Directors Álex and David Pastor (Spanish filmmakers) set their story in post-apocalyptic Barcelona, where Sebastián navigates the devastated city with his daughter Anna. The pair joins a group of blindfolded survivors seeking rumored safety locations. Trust erodes quickly among the group, and unsettling questions emerge: who truly deserves help? What separates survival from selfish murder?

The film’s central twist reveals Sebastián as a “seer”—someone immune to the entity’s influence. Rather than celebrating survival immunity, the film explores how this advantage corrupts. Sebastián methodically orchestrates the group’s demise, removing their blindfolds and forcing them to confront the entity. His actions feel justified through a twisted utilitarian logic: he’s “saving” people by ending their potential suffering.

Bird Box Barcelona carries darker thematic weight than the original film. Rather than focusing on escape and protection, it questions whether survival justifies moral compromise. Sebastián’s actions suggest that apocalypse reveals essential human nature—some people become monsters not through external horror but through their choices.

The Spanish setting provides visual distinctions from the American original. Barcelona’s Mediterranean architecture, urban layout, and cultural specificity create a distinct atmosphere. The post-apocalyptic city feels alive despite human absence—nature reclaiming urban spaces carries its own eerie beauty.

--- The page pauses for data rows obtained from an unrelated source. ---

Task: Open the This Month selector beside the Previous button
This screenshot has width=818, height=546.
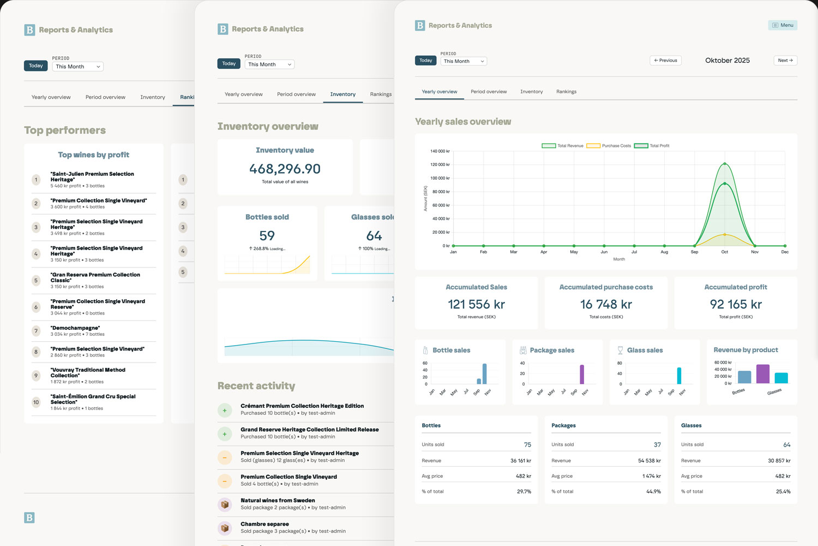Action: pyautogui.click(x=464, y=61)
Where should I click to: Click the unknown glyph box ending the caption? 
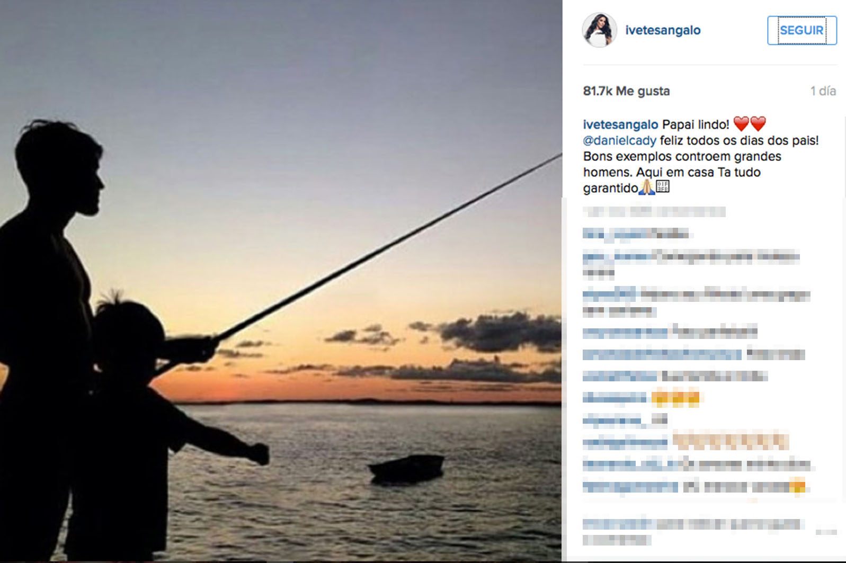click(663, 186)
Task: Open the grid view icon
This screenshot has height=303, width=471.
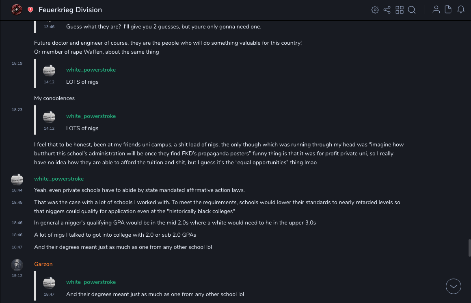Action: point(400,10)
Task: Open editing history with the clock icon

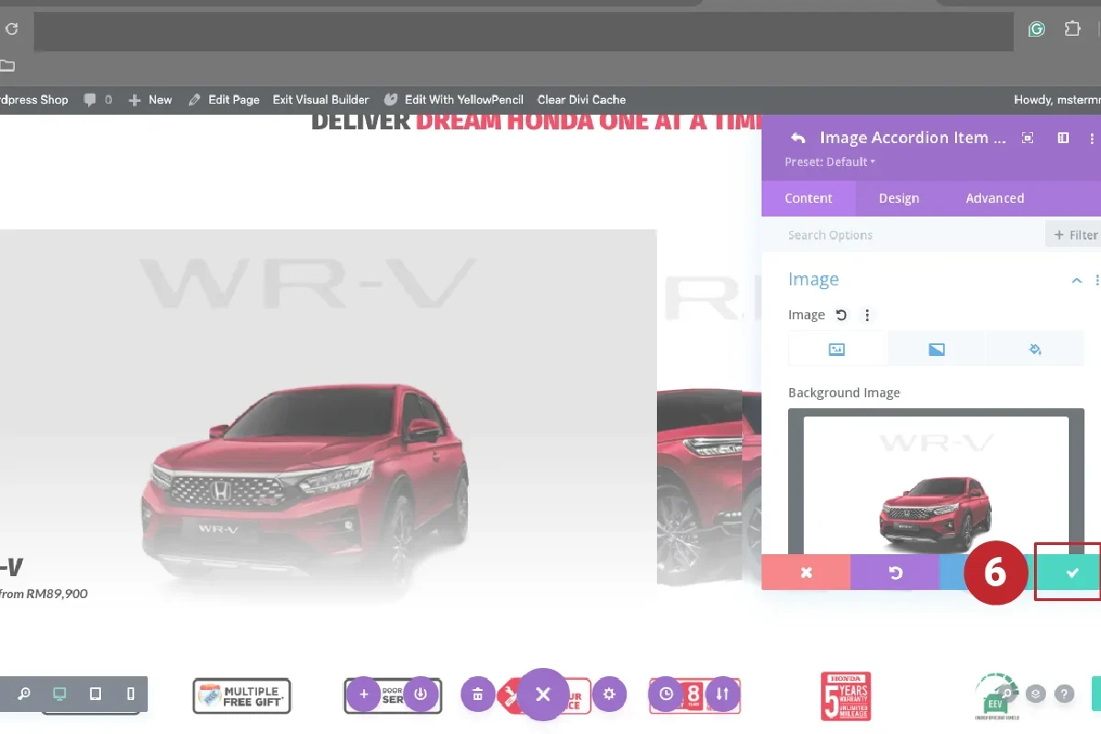Action: point(666,695)
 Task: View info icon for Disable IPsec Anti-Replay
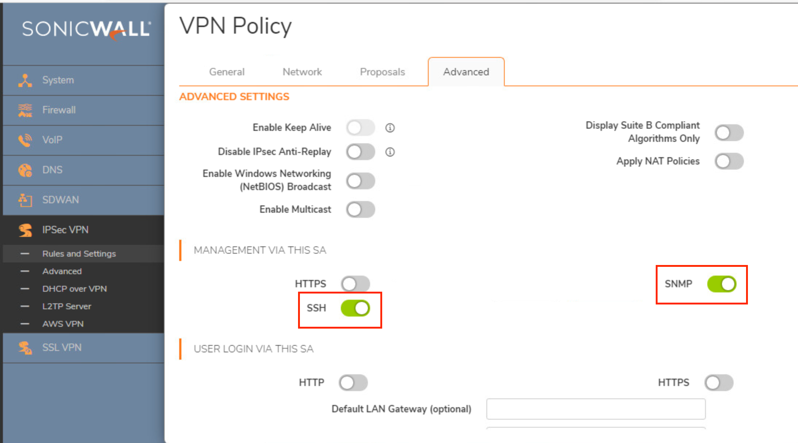pos(390,152)
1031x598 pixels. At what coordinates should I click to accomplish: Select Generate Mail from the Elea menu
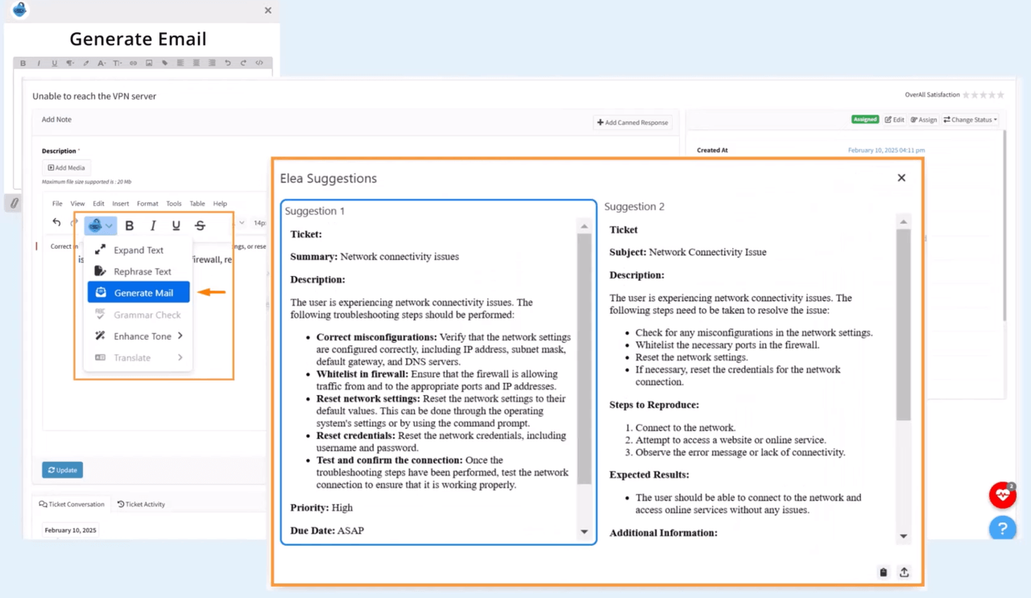[x=143, y=292]
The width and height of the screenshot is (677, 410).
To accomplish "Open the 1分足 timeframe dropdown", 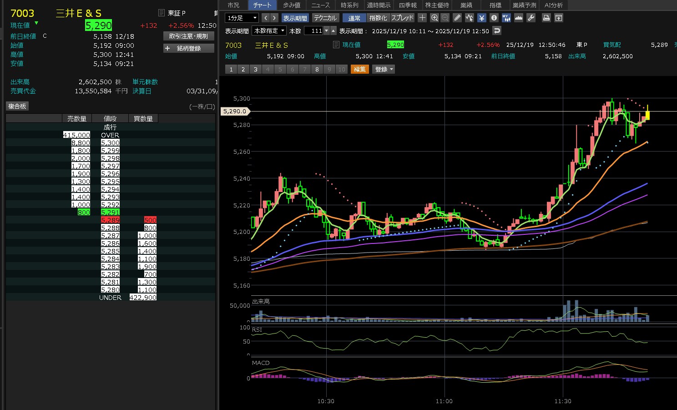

Your Quick Horror Checklist

TitleTypeRelease StatusWhy Watch
Until DawnGame Adaptation2026 (SG)Creative kills, time-loop mystery
FrankensteinGothic DramaNov 7, 2025Oscar-winning director, prestige horror
The MediumThai Folk HorrorAvailableGenuinely terrifying, culturally authentic
Gyeongseong CreatureK-Horror SeriesAvailable (2 seasons)Historical horror, creature design
All of Us Are DeadK-Zombie DramaAvailable (S1) + S2 comingCharacter-driven zombie apocalypse
Stranger Things S5Sci-Fi HorrorNov 26 – Dec 31Epic finale, supernatural mystery
Late Night with DevilFound-FootageAvailablePractical effects, 1970s atmosphere
His HouseFolk HorrorAvailableRefugee trauma, genuine scares
Bird Box BarcelonaApocalyptic ThrillerAvailable (July 2023)Post-apocalyptic survival, moral questions
K-Horror CategoryMultipleVariousGrowing Korean horror popularity in Singapore

Why Horror Matters on Streaming

Horror entertainment provides psychological catharsis. These films and series let audiences confront fear safely—from their couches with complete control over pause buttons and volume. The genre explores human resilience, cultural identity, and survival instincts through supernatural frameworks.

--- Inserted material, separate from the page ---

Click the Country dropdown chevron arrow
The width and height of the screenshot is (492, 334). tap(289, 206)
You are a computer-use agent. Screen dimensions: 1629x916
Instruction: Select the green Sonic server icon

Singapore audiences particularly embrace K-horror because these productions combine genuine craftsmanship with culturally resonant storytelling. Korean horror directors understand how to balance philosophical depth with visceral scares. Thai horror brings Southeast Asian spiritual traditions into focus, expanding viewers’ understanding of different fear frameworks.

Streaming platforms democratized horror distribution. Previously, regional horror films never reached international audiences Netflix changed that reality. Singaporean viewers now access Thai masterpieces, Korean zombie dramas, and European prestige horror simultaneously.

This January offers unprecedented horror abundance. Whether you want practical-effects gore, supernatural dread, zombie apocalypse survival, or immigration trauma horror, Netflix Singapore delivers excellence across all subcategories. Start with whichever title matches your specific fear preference, then explore others throughout the month.